Yes! That perfectly describes a major aspect of this. I wish she was my mother. I wish she would love me like she loves her children. We have a definition for our love. One is agape. And that's a good and desirable love to have. But I want storge. I have craved for maternal love for as long as I can remember. I've had mother-figures throughout my life. L and I have barely addressed my desires towards her until these pregnancies. I feel jealous of the babies, that there is favoritism and like I'll have to compete. She says I don't need to compete. That my space in her heart is my own. But in my head and heart I know that I cannot compete and that's exactly as it should be. Children, and in this case her children, come first. When being honest with myself, that's what I want too. I'm an adult. My time has passed. And these innocent little ones deserve the chance to be fully loved the way I never got.

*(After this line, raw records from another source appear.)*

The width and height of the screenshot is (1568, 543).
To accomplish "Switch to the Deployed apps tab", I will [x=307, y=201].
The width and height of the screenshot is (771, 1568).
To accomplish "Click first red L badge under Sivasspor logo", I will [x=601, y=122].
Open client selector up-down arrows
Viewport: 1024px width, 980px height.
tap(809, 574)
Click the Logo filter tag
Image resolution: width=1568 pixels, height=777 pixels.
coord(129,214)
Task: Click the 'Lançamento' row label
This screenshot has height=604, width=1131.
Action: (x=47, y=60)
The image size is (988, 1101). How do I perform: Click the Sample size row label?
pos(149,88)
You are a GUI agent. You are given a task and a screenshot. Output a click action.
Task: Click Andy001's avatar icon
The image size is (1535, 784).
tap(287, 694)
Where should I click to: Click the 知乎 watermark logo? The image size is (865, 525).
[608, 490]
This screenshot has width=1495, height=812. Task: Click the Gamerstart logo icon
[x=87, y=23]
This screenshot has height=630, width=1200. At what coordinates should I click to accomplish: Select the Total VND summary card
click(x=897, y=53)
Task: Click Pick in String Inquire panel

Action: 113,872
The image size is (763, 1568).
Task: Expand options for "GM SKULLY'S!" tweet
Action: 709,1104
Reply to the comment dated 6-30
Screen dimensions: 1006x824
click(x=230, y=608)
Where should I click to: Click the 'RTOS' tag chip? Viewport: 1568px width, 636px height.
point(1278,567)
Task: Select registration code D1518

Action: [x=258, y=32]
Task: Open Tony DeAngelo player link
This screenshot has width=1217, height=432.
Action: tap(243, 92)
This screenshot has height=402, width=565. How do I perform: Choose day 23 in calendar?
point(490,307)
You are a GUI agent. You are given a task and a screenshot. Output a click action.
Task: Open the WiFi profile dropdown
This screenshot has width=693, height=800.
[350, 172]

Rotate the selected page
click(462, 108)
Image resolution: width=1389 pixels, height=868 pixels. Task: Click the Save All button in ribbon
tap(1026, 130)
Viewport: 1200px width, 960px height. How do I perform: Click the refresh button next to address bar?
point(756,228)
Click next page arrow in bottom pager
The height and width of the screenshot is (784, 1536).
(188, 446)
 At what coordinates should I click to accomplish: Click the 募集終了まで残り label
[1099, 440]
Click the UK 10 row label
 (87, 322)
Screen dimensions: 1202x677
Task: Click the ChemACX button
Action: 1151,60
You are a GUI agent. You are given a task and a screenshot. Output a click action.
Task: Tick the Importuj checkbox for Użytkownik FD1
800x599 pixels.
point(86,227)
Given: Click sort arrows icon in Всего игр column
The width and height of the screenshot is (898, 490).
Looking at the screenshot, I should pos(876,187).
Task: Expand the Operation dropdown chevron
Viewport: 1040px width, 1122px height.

Now that she's showing, seeing her was a huge trigger. Now there's no denying it. The fantasy is gone. There's a baby inside her and with us in the room. It triggers the grief instantly. That's why I don't want to go back. I don't want to see her pregnant. I'm tired of feeling grief and loss and pain. Her showing will be a reminder for me for the next 5 months. A reminder of my loss of time with her, my personal loss of motherly love and my loss of having my own child. And it's only going to get worse because she'll only grow more.